___ DOCUMENT
Guptill's Legendary SID Career Comes to a Close
Bob Guptill is the original information director of the GNAC after previous stints with the PacWest Conference and Central Washington University.
Bob Guptill is the original information director of the GNAC after previous stints with the PacWest Conference and Central Washington University.
Bob Guptill as a young SID.
Bob Guptill as a young SID.

Friday, June 26, 2015

By Evan O'Kelly
MSUB Director of Athletic Communications 

After more than 35 years as a sports information director – including serving as the only SID in the history of the GNAC – Bob Guptill retires after the 2014-15 year.

BILLINGS, Mont. – Throughout its 15-year history, the Great Northwest Athletic Conference has served tens of thousands of student-athletes, representing the premier venue of competition at the NCAA Division II level in the Pacific Northwest.

Since its inaugural season in 2001-02 when its only championships were cross country and outdoor track and field, it has expanded tremendously as it now presents 13 championships. With Concordia University being the latest addition as a full-time member, it serves as a reminder that the GNAC continues to grow and change each year.

Student-athletes, coaches, and staff from the conference’s 11 member schools have come and gone throughout the years, contributing their respective portions to the GNAC’s history. The physical location of the conference office has even changed, moving from Spokane, Wash., to Portland, Ore., in 2012.

But from Day 1, there has been a single constant. One man who has been there for every pitch, tipoff, starting gun and whistle, and whose work has been unparalleled throughout the GNAC’s history and over the past four decades overall.

After announcing his retirement from his position as information director for the GNAC earlier this spring, Bob Guptill hasn’t had much time to consider what his next step will be.

“I have been doing the same thing for 35 years, so it is definitely going to be different,” Guptill said. “I am definitely going to miss coming into work every day, but I haven’t thought about what I’ll be doing.”

Guptill isn’t sure how he will fill his summer months, which have been reserved for updating record books and building schedules two or three years in advance.

Perhaps before he shuts his door at the conference office one final time, he will turn his attention to the bookcase on his left. Its brown shelves sag bearing the weight of numerous black binders, all of which are stuffed to capacity. The progressive yellowing of the pages down the rows gives away that they are organized by year, each perfectly in its place.

What has become an encyclopedia is the entire history of the GNAC, each and every page compiled by Guptill. Every putout made on the diamond and javelin thrown on the infield is tucked away on that shelf, permanently stored in one of the most magnificent record databases in the history of college sports.
______
___ EXTRACTED MATERIAL
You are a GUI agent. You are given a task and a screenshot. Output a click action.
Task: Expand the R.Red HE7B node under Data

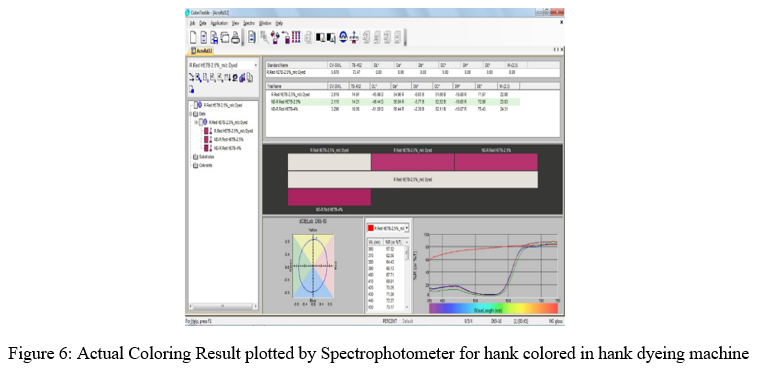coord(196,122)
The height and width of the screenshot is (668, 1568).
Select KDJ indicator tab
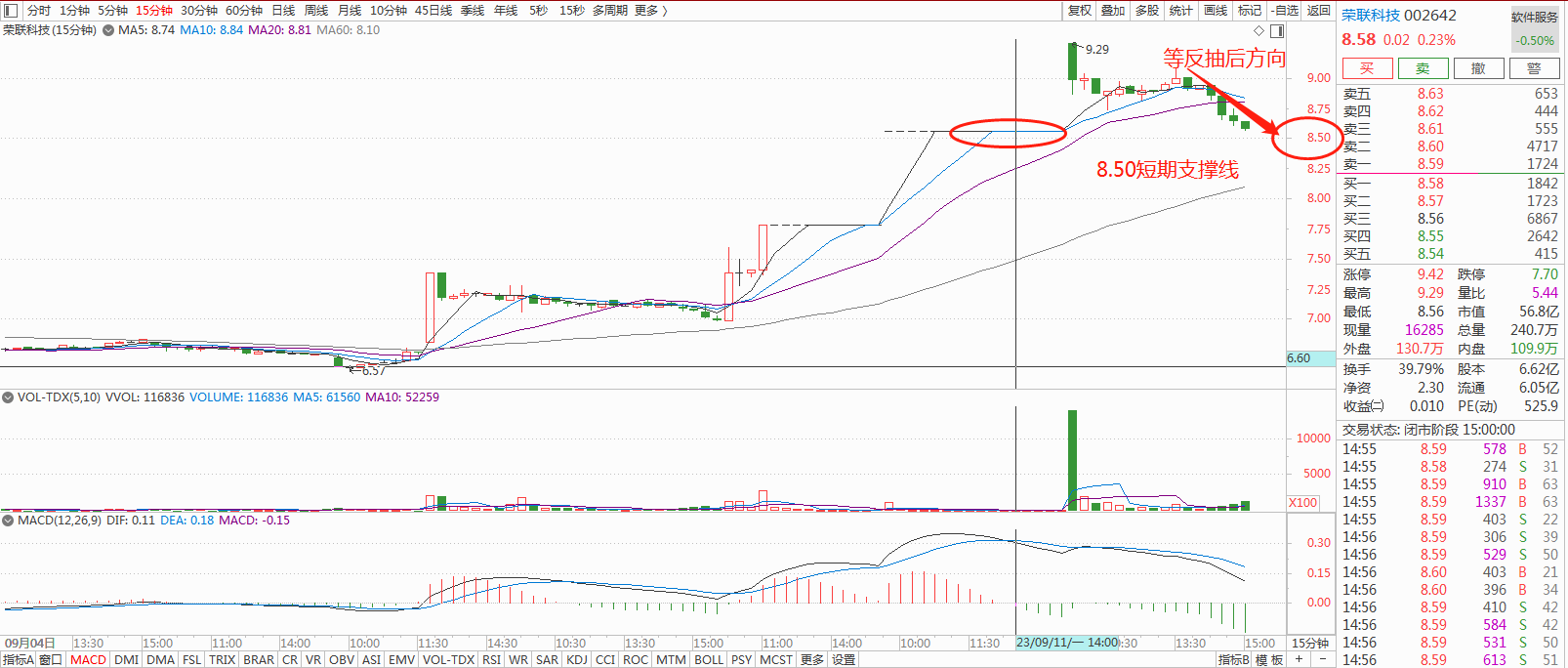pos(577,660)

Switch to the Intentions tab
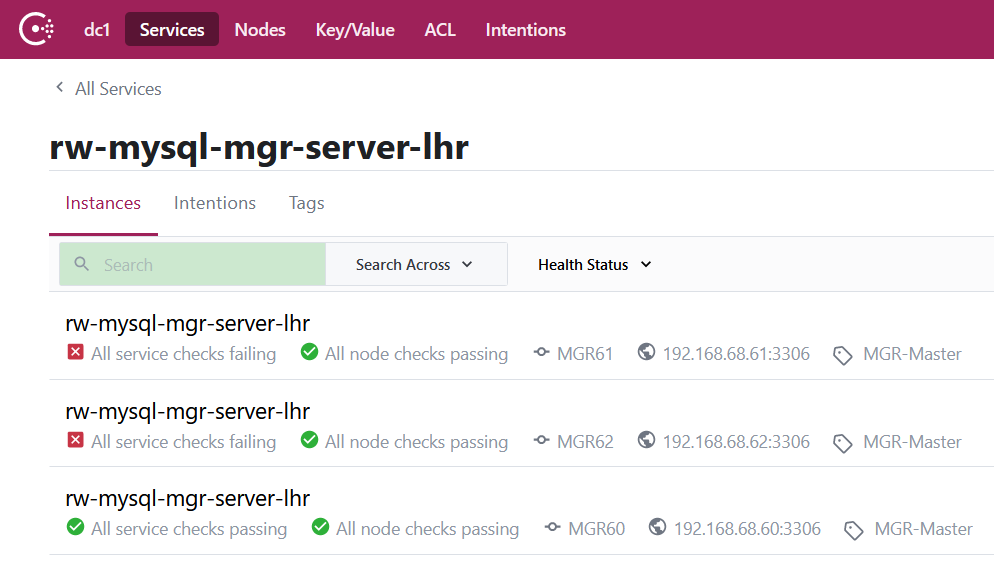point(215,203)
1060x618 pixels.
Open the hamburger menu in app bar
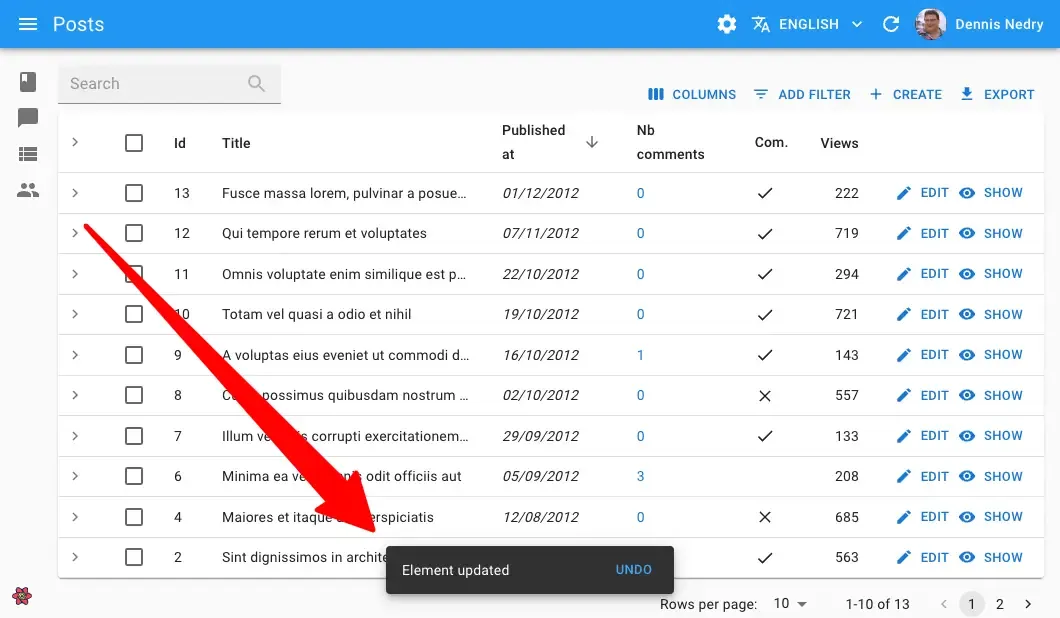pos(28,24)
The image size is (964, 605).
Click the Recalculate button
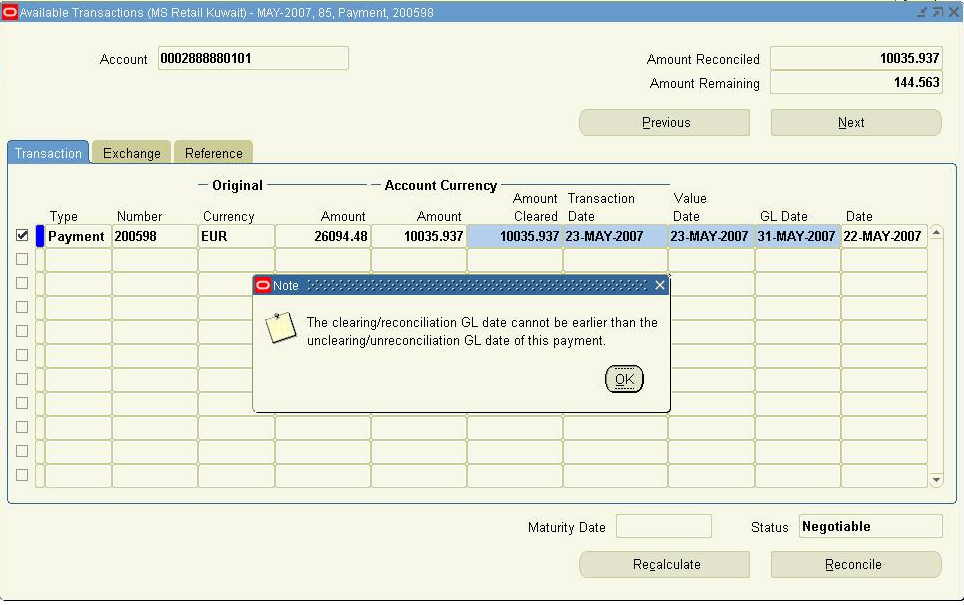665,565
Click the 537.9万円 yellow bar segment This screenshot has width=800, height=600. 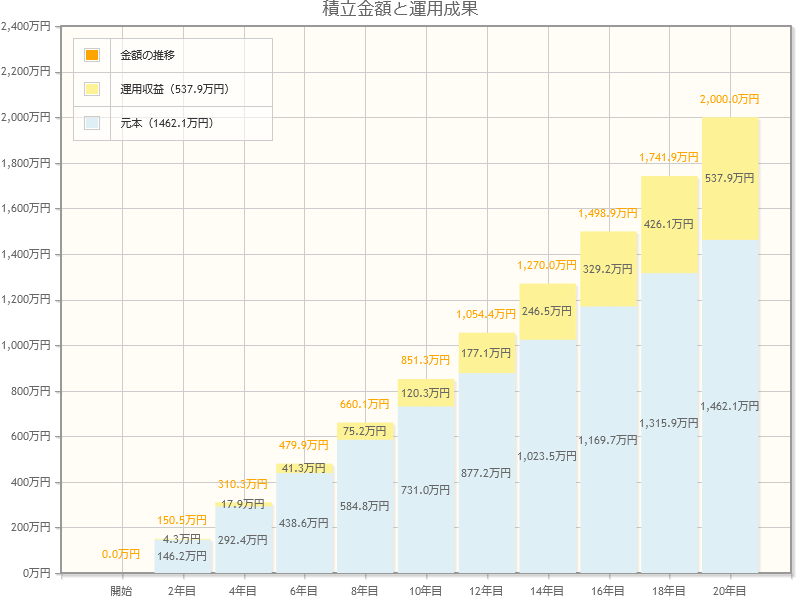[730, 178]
______
# [CHALLENGES]
- 1) Answer these questions using the article on Bob Guptill's retirement.
(a) How many championships does the GNAC now present?
(b) In what year did the conference office move from Spokane to Portland?
(c) What tasks have Guptill's summer months been reserved for?
- 2) Transcribe the stretch of the article on Bob Guptill's retirement from "Guptill isn’t sure" through "of college sports.".

# [RESULTS OF THE EXERCISE]
- 1)
(a) 13
(b) 2012
(c) Updating record books and building schedules two or three years in advance.

- 2)
Guptill isn’t sure how he will fill his summer months, which have been reserved for updating record books and building schedules two or three years in advance.

Perhaps before he shuts his door at the conference office one final time, he will turn his attention to the bookcase on his left. Its brown shelves sag bearing the weight of numerous black binders, all of which are stuffed to capacity. The progressive yellowing of the pages down the rows gives away that they are organized by year, each perfectly in its place.

What has become an encyclopedia is the entire history of the GNAC, each and every page compiled by Guptill. Every putout made on the diamond and javelin thrown on the infield is tucked away on that shelf, permanently stored in one of the most magnificent record databases in the history of college sports.